Deuxième erreur : la paix
La deuxième erreur coupable des Occidentaux a été de croire que l'opposé de la guerre devait absolument être la paix. Or, les divergences entre les parties étaient trop considérables : frontières, réfugiés, Jérusalem, etc. Les Occidentaux auraient mieux fait d'adopter la perspective de Raymond Aron et de chercher une situation de "non-guerre" plutôt que de s'obstiner sur une paix totale.
Et l’avenir ?
Le dernier vestige des accords d’Oslo, le dernier pilier encore debout, demeure l'accord de sécurité entre l'Autorité Palestinienne et Israël. Le territoire est divisé en trois zones : la zone A sous contrôle palestinien, la zone B à sécurité mixte, et la zone C sous contrôle israélien. La zone A s'est progressivement réduite au strict minimum.
Et c’est en s’appuyant sur ce dernier pilier qu’il va falloir reconstruire un avenir sans guerre, ce qui suppose la réunion de 4 conditions :
- Un Israël définitivement ancré dans le camp occidental, le seul susceptible de faire taire les plus radicaux de son camp et aboutir ensuite à un accord avec les Palestiniens. Un Israël messianique entraînerait, lui, une guerre civile et un conflit perpétuel avec les Palestiniens.

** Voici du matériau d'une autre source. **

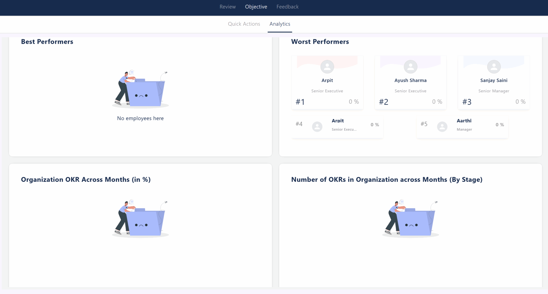Viewport: 548px width, 294px height.
Task: Click Ayush Sharma's avatar icon
Action: coord(410,67)
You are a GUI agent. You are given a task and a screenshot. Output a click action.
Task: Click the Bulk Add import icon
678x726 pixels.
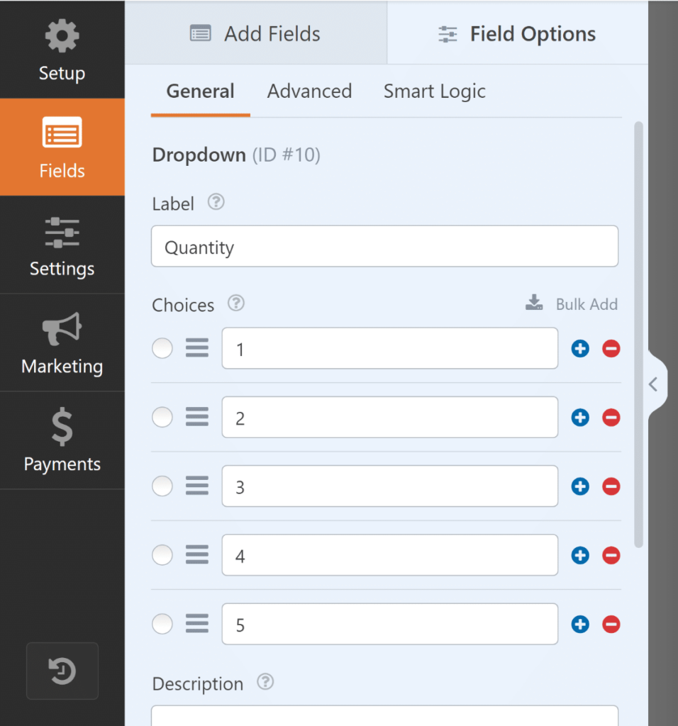click(x=533, y=303)
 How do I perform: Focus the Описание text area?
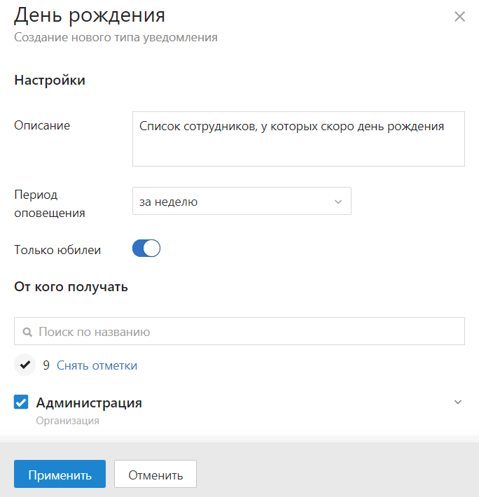298,139
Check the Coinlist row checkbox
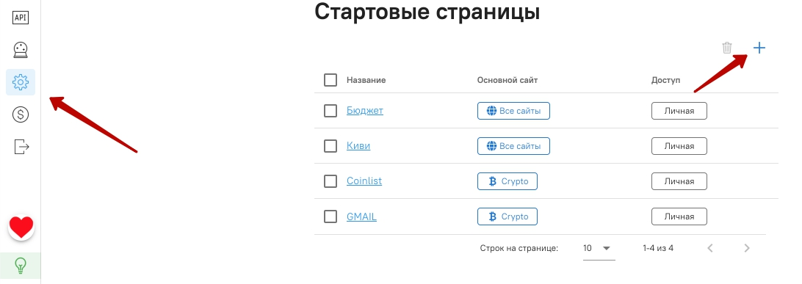Image resolution: width=802 pixels, height=284 pixels. pyautogui.click(x=330, y=181)
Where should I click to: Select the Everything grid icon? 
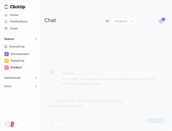[6, 47]
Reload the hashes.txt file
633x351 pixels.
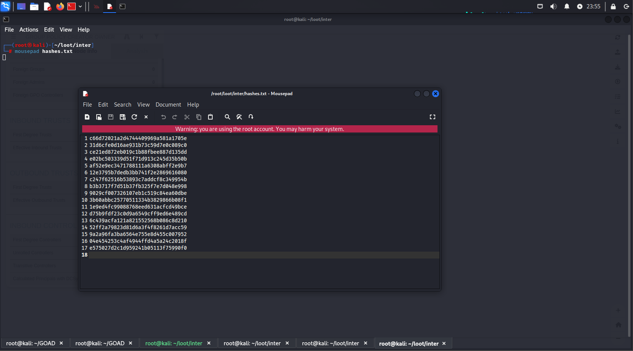(134, 117)
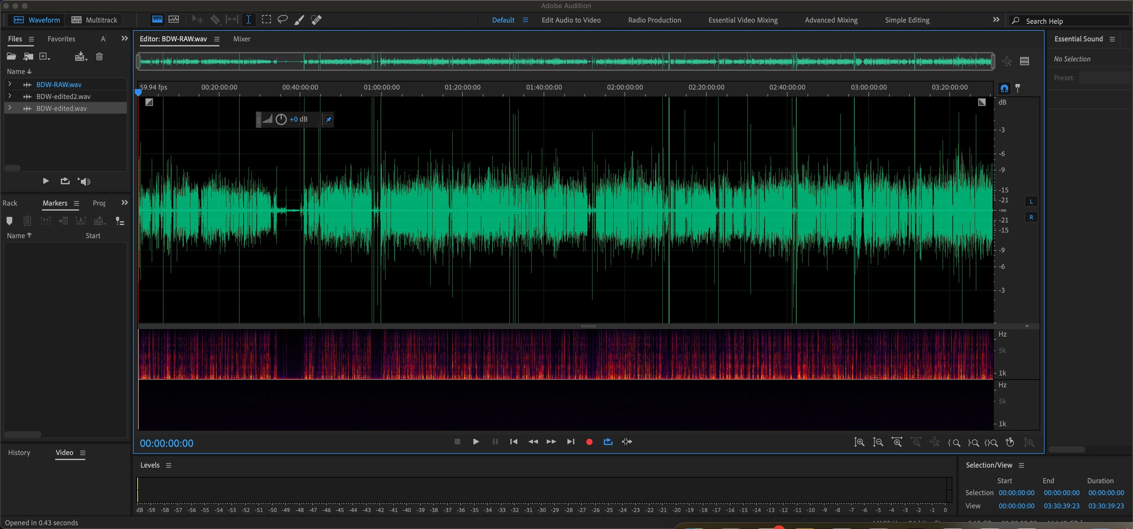
Task: Toggle Loop Playback button
Action: 608,441
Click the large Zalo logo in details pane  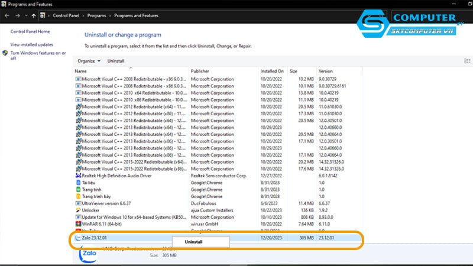(89, 253)
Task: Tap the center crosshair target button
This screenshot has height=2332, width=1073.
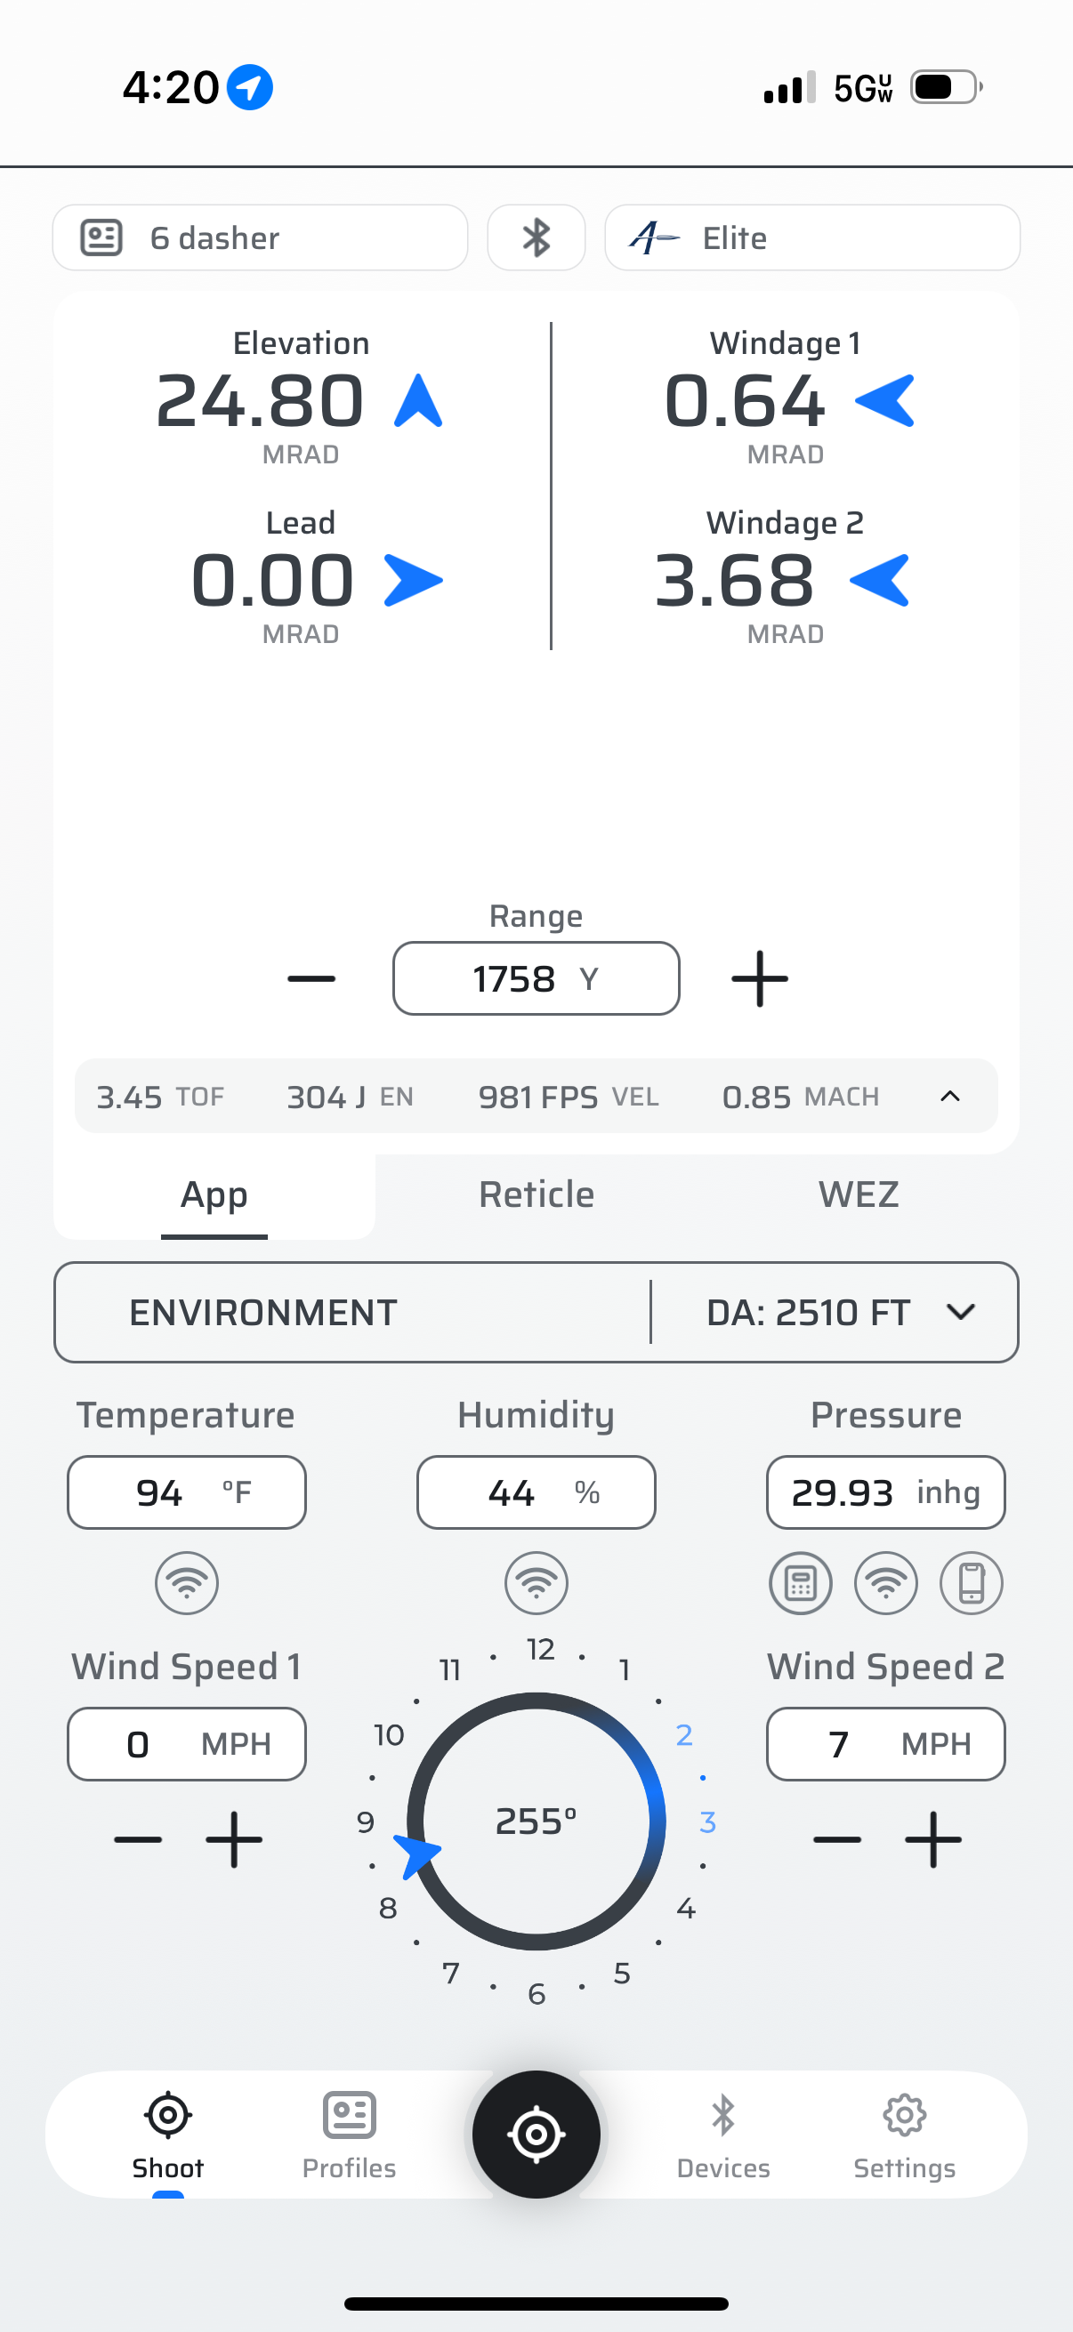Action: [x=536, y=2134]
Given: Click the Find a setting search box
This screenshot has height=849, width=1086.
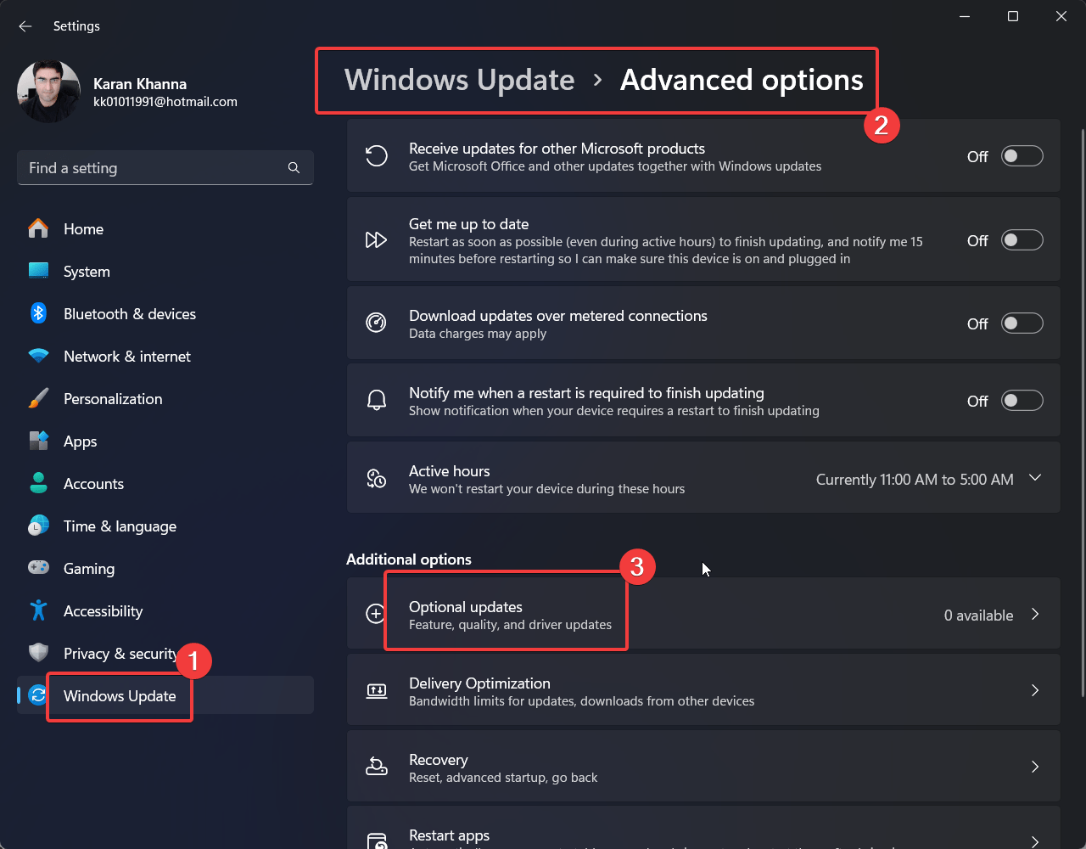Looking at the screenshot, I should point(153,168).
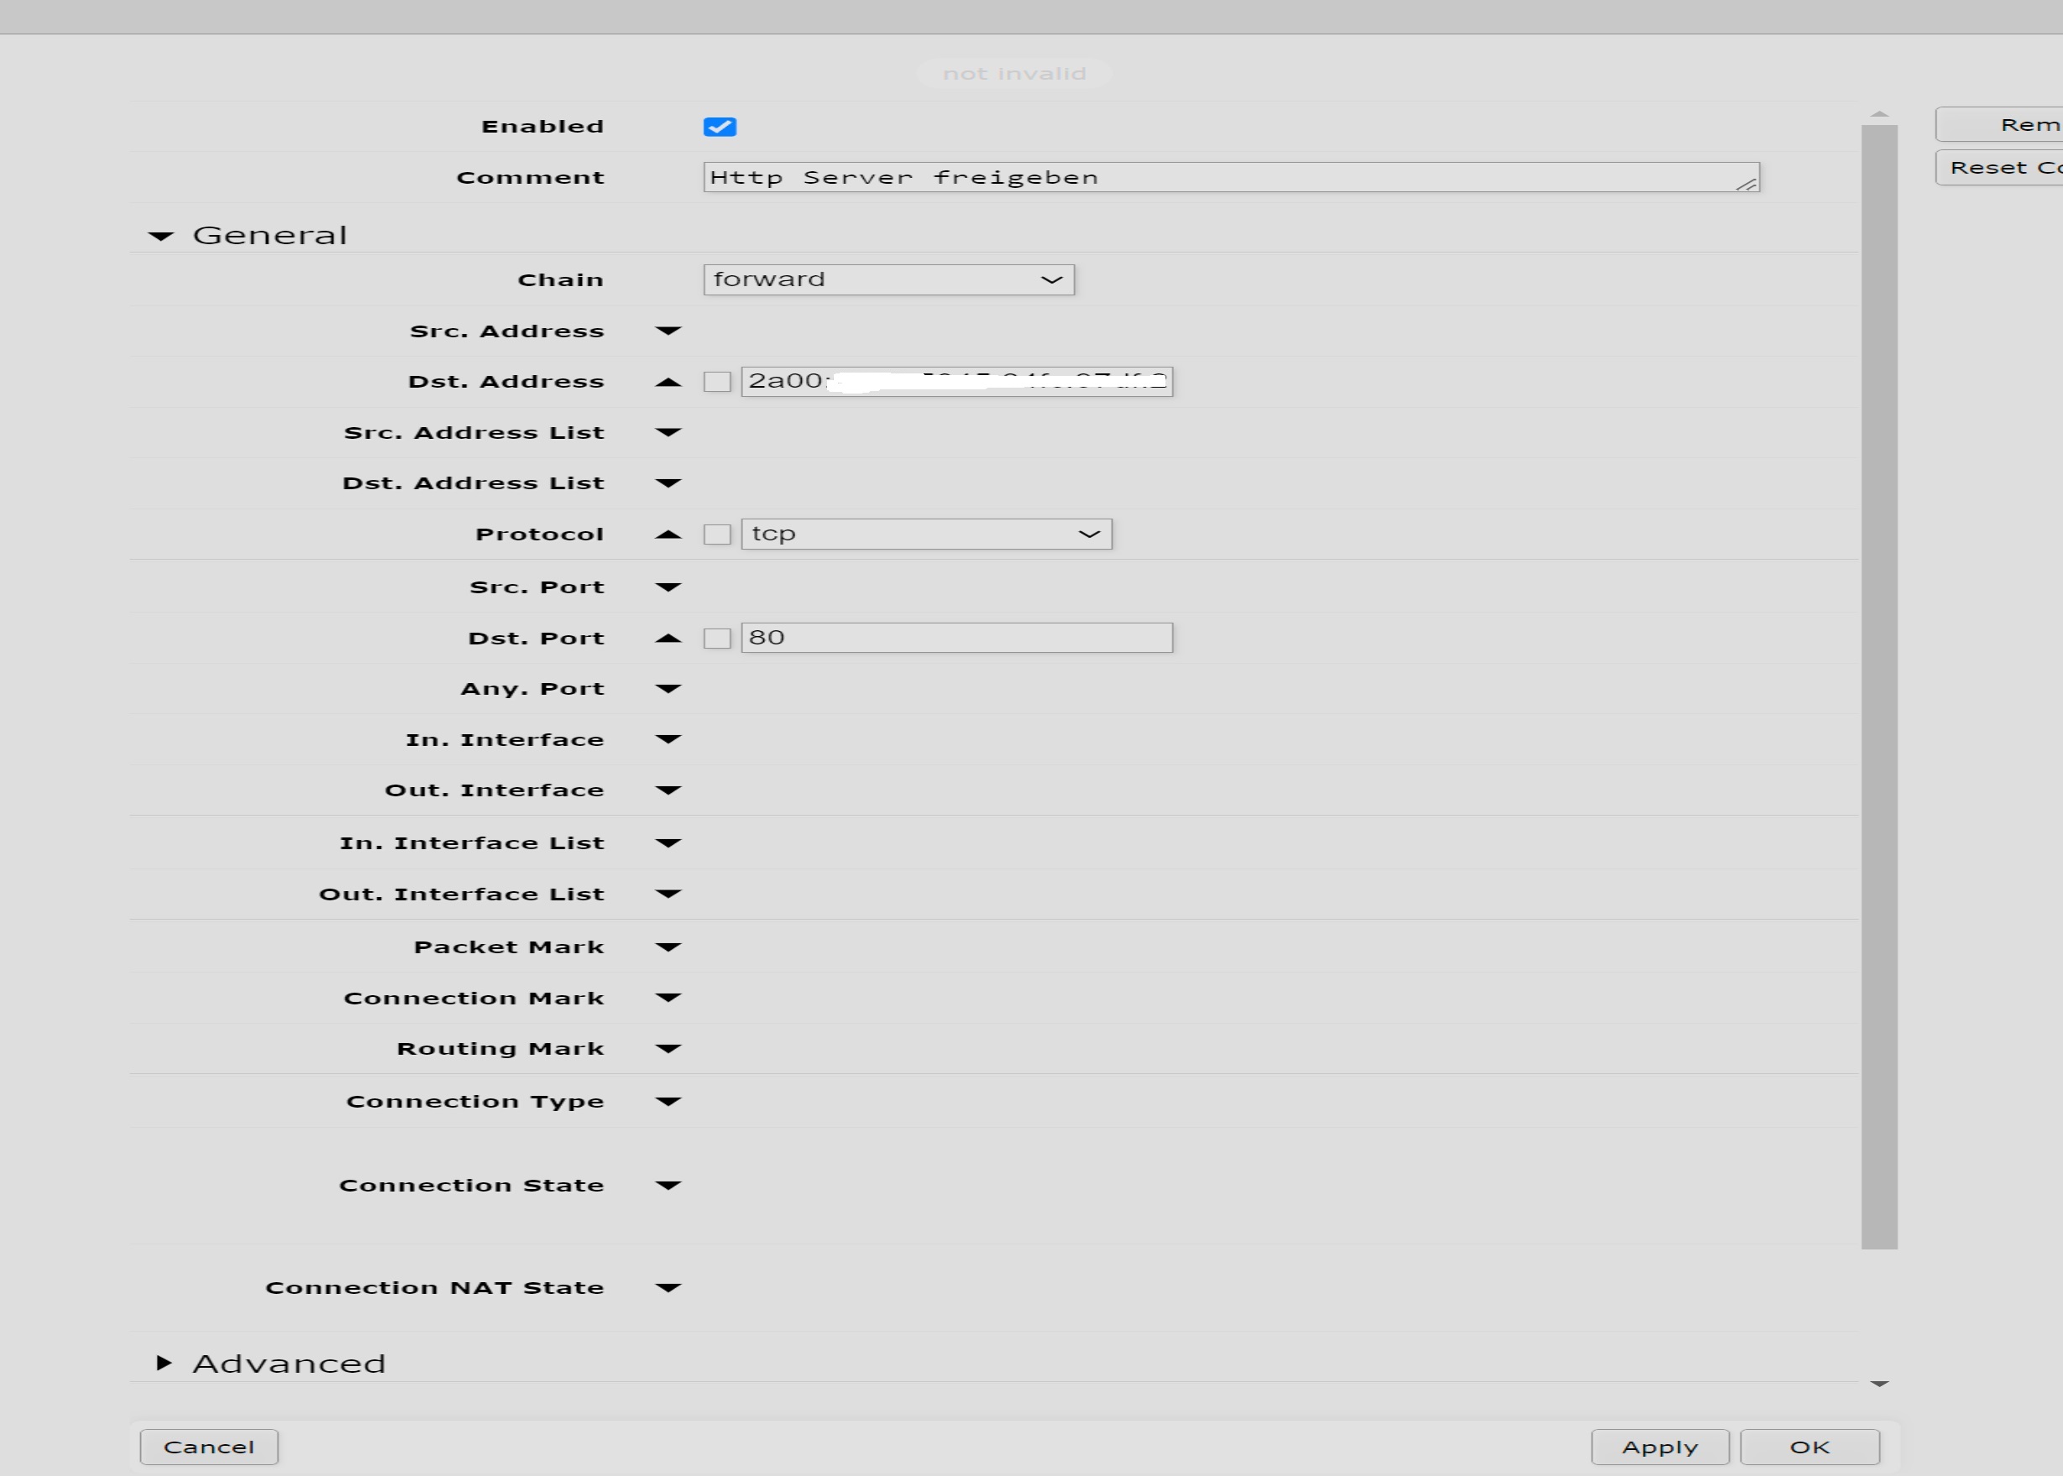Expand the Src. Address field arrow

pos(667,331)
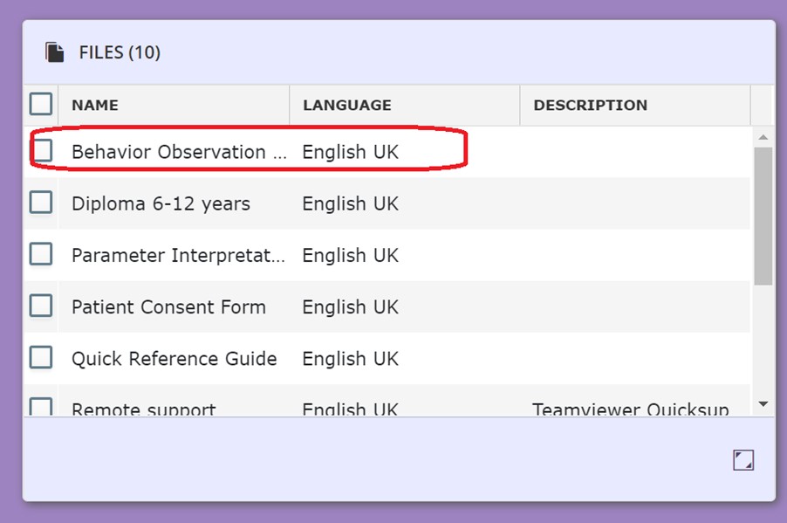Expand the files panel with the corner icon
This screenshot has width=787, height=523.
click(x=743, y=460)
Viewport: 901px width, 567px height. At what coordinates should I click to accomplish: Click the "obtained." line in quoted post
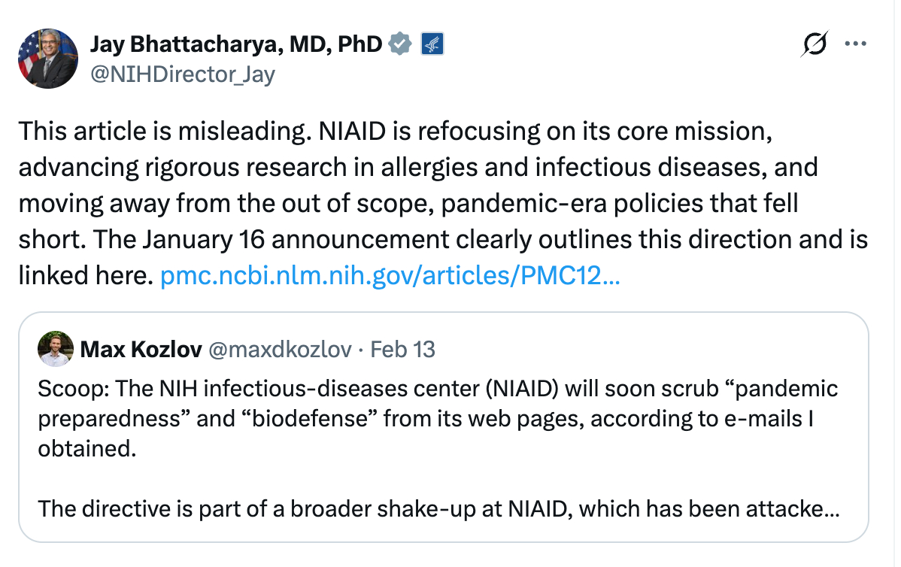(73, 449)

- Une expansion des zones A, qui sont les plus densément peuplées de Cisjordanie et de Gaza où la sécurité serait administrée par la l’Autorité Palestinienne. Ces nouvelles zones A pourraient même englober les villages arabes israéliens actuels. En contrepartie, les colonies de Cisjordanie demeureraient, elles, sous contrôle sécuritaire israélien.
- Renommer ces nouvelles zones A sous le nom de « Palestine ». Ce ne sera pas un acte motivé par un amour particulier pour les Palestiniens de la part des démocrates israéliens. Ils prendront cette décision par souci pour l'avenir de leurs propres enfants. Et de toute manière, aucun israélien n’avait l’intention d’aller faire ses courses à Gaza, Jenine ou Ramallah dans un futur proche.
- La signature, non pas d’un « accord de paix » mais uniquement d’un accord sécuritaire entre Israël et une Autorité Palestinienne, à charge pour cette dernière de combattre les factions islamistes extrémistes dans les zones A sous son autorité. Cela signifierait un régime autoritaire (c’est-à-dire non-démocratique) en Palestine, permettant aux dirigeants palestiniens de s'enrichir impunément comme contrepartie. Comme c’est le cas en Algérie ou en Egypte. En somme, une Palestine construite à l’image des autres pays de la région. Ni plus, ni moins.
Tel est le seul horizon politique indépassable au Proche-Orient.